Das stimmt nur zur Hälfte. Denn der ISO 27001 geht es nur um Informationen und deren Sicherheit. Ob diese Informationen nun auf Papier oder auf einer Festplatte gespeichert sind oder in Steinplatten gemeißelt in einem Tresor liegen, ist der ISO 27001 in erster Linie völlig egal. Bitte denken Sie daher auch an schützenswerte „analoge“ Informationen.

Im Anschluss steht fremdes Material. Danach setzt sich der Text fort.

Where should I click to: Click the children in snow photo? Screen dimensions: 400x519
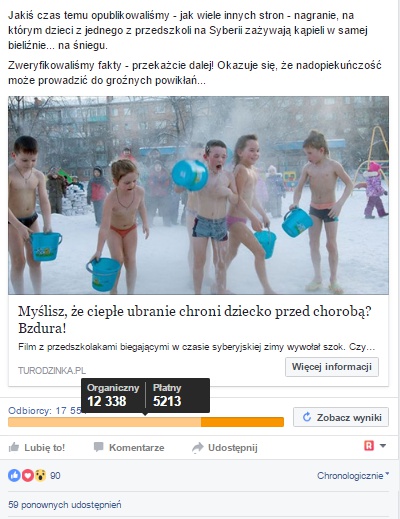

„Na gut, dann schauen wir uns gemeinsam diese zehn Videos an und danach wissen wir alles.“

So einfach ist es leider nicht. Dieser Kurs ist nicht konzipiert als reine Wissensvermittlung. In jedem einzelnen Teil des Kurses geht es darum, dass Sie in Ihrer Organisation Dinge organisieren, Treffen in die Wege leiten, Dokumente schreiben, Absprachen treffen müssen und vieles mehr. Das kann Ihnen leider niemand abnehmen.

„Wenn ein Auditor mir im Zertifizierungsaudit sagt ‚Das müssen Sie so und so machen‘, dann muss ich das auch genau so und nicht anders machen.“

Stimmt nicht. Ein Zertifizierungsauditor kann Ihnen vorschlagen, wie aus seiner langjährigen Erfahrung heraus bestimmte Dinge sinnvollerweise geregelt werden können, er kann jedoch nicht verlangen, dass Sie das genau so regeln wie er das vorgeschlagen hat. Wenn aus Ihrer Sicht ein – durchaus sehr deutlich klingender – Vorschlag eines Zertifizierungsauditors für Sie nicht passt, dann müssen Sie den auch nicht umsetzen. Wichtig ist, dass Sie zu jedem Zeitpunkt verargumentieren können, dass der Vorschlag für Ihre Organisation nicht angemessen und/oder nicht wirkungsvoll ist. Wenn Ihre Argumentation in dieser Hinsicht nachvollziehbar ist, wird sich kein Zertifizierungsauditor dagegen verschließen.

(Dasselbe gilt übrigens für Aussagen von Beratern und selbstverständlich auch für Hinweise in diesen Kurs hier.)